Sunday, November 09, 2008

Now more Hot Air- Carbon taxes now!

Sep, 2008
A taxing problem

Speculator IR magazine, Sept 2008

Ian Williams argues against cap and trade

In Kyoto, 10 years and many hurricanes ago, when most governments began to suspect there might be something in this climate change business, the carrot that drew the Washington donkeys nibbling a little way down the road was the idea of a carbon emissions market.

It was the high tide of the neo-liberal consensus, before the tech bubble, Enron, Bear Stearns, and so on. Taxes were toxic and then-President Clinton's briefly mumbled invocation of carbon taxes was drowned out by clamorous coal and oil lobbyists who could call for backup from the host of voters who saw taxation of any kind as an unconstitutional, cruel and unusual punishment. Clinton did what he did so well and so often: he folded.

Instead, the argument went, companies and countries would set caps on emissions and efficient companies or countries would be able to trade what they saved with those that went over their caps. In the US, with some cities smelling and looking like Beijing in an off-Olympic month, the coughing citizenry and the acid rain pock-marking car bodies and killing trees had provided the political impetus for a cap-and-trade system for sulfur emissions that worked quite well.

However, until recently it looked like the people in underdeveloped tropical countries would be the first to suffer the greenhouse-induced drought or drown syndrome, so who cared? Certainly few worried enough to swap their SUV for a hybrid, or to turn down the A/C. Then, this year, the price of oil finally sent what economists call 'a signal' loud enough for American consumers to receive. People began to drive less and use public transport, while Detroit suddenly realized that the game was up for gas-guzzling behemoths.

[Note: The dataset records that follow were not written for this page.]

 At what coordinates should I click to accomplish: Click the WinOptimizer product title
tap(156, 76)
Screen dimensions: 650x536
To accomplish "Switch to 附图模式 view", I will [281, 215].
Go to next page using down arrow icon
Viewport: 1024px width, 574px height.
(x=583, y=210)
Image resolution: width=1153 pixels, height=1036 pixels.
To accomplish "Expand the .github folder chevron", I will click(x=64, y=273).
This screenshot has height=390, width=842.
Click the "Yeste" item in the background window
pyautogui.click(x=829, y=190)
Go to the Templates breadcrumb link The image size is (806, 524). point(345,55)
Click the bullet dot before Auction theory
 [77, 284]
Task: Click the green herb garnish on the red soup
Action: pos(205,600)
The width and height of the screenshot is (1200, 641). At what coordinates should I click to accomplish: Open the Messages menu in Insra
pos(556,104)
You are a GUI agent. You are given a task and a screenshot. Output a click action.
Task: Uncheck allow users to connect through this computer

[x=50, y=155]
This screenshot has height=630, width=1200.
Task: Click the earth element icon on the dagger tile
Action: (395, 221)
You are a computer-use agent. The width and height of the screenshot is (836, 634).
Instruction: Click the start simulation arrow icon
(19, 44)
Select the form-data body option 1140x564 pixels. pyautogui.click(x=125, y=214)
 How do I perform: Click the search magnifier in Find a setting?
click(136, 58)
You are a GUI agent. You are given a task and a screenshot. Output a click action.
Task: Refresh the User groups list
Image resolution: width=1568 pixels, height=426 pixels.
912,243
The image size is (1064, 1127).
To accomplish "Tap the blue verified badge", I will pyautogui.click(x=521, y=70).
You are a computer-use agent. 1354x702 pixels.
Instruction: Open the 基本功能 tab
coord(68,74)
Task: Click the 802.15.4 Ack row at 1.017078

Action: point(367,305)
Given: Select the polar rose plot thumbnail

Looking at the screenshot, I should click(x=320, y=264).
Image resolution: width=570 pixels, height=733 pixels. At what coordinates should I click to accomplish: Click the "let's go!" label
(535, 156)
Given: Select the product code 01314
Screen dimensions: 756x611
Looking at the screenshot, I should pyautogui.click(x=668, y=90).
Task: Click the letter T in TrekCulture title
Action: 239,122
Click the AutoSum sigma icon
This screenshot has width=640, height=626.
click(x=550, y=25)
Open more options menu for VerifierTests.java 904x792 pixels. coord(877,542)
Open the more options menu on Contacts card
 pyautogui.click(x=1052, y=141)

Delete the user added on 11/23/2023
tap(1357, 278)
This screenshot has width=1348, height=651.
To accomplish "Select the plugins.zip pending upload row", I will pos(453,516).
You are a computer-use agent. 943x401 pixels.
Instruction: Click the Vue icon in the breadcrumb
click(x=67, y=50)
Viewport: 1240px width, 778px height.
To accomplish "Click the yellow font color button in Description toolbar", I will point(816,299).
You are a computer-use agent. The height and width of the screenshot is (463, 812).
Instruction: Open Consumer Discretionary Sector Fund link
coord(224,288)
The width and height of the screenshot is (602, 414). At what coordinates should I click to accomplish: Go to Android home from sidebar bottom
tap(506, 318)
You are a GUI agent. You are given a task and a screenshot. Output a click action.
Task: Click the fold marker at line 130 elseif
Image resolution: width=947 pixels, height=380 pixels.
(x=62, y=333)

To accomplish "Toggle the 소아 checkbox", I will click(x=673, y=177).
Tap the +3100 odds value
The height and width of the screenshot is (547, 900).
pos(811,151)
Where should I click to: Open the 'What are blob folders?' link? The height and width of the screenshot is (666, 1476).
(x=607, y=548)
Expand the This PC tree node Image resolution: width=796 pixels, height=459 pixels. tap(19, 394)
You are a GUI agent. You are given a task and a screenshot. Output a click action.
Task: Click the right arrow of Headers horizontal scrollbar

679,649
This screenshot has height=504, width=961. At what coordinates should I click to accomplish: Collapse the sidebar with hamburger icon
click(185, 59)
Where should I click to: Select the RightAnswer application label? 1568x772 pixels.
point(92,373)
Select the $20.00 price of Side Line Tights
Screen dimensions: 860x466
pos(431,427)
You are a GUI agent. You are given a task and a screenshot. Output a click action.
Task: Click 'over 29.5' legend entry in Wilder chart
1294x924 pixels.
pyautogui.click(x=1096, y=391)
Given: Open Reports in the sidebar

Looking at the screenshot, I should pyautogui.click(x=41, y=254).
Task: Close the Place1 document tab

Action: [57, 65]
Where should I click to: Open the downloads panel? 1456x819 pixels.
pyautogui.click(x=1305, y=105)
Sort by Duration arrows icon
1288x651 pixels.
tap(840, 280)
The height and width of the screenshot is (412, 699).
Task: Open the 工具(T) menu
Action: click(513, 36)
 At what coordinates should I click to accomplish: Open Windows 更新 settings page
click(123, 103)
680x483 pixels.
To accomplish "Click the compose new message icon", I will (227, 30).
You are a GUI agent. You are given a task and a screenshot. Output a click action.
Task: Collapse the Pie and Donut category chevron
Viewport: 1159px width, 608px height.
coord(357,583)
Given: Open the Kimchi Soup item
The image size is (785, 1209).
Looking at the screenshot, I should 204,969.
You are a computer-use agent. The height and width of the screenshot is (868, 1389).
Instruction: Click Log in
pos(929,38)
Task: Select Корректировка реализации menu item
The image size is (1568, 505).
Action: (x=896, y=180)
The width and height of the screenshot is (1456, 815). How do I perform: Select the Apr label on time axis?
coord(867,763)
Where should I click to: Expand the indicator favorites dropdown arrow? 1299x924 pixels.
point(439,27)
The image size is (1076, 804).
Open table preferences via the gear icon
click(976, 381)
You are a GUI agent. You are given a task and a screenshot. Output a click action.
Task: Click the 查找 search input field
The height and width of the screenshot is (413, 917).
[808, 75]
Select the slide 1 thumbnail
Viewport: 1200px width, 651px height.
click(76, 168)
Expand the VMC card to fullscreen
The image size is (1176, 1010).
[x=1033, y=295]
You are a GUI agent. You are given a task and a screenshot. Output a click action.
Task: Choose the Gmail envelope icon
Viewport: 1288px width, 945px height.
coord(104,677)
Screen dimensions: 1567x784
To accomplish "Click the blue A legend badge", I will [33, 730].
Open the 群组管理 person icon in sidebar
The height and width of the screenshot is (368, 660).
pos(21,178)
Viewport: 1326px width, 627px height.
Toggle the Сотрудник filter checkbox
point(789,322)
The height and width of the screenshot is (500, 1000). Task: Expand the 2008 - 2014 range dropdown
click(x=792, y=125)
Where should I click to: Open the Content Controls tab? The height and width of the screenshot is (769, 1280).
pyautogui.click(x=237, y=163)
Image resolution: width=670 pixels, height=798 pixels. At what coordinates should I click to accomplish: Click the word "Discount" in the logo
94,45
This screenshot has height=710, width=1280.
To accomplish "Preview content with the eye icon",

Environmentalists point out that a higher oil price sends other signals as well - to the producers, the miners of coal and tar sands, both huge sources of emissions, whose otherwise marginal profitability is boosted by oil prices. Meanwhile, between the bankers, the traders and the green lobby, carbon trading is suddenly the fashion of the year, with confident predictions that any new administration will implement it.

But let's take our foot off the pedal for a moment. The debate on the failed Warner Lieberman bill in the Senate this summer showed the complexities of a cap-and-trade system. This is not a market for tangible commodities between consumers and producers but for permissions from a government creating a whole new class of regulators, rentiers and arbitrageurs.

In fact, a straightforward carbon tax would be much more market-friendly, despite the residual bad karma attached to taxation. It would invoke real market mechanisms that would restrain consumption and make innovation and pollution control directly profitable for producers.

If a new president and Congress introduced carbon taxes, would gangs of oil tycoons swarm aboard tankers in Boston Harbor and dump the cargo overboard? Probably not. A few more Katrinas should send the appropriate signal, however. The time has come to reconsider taxation.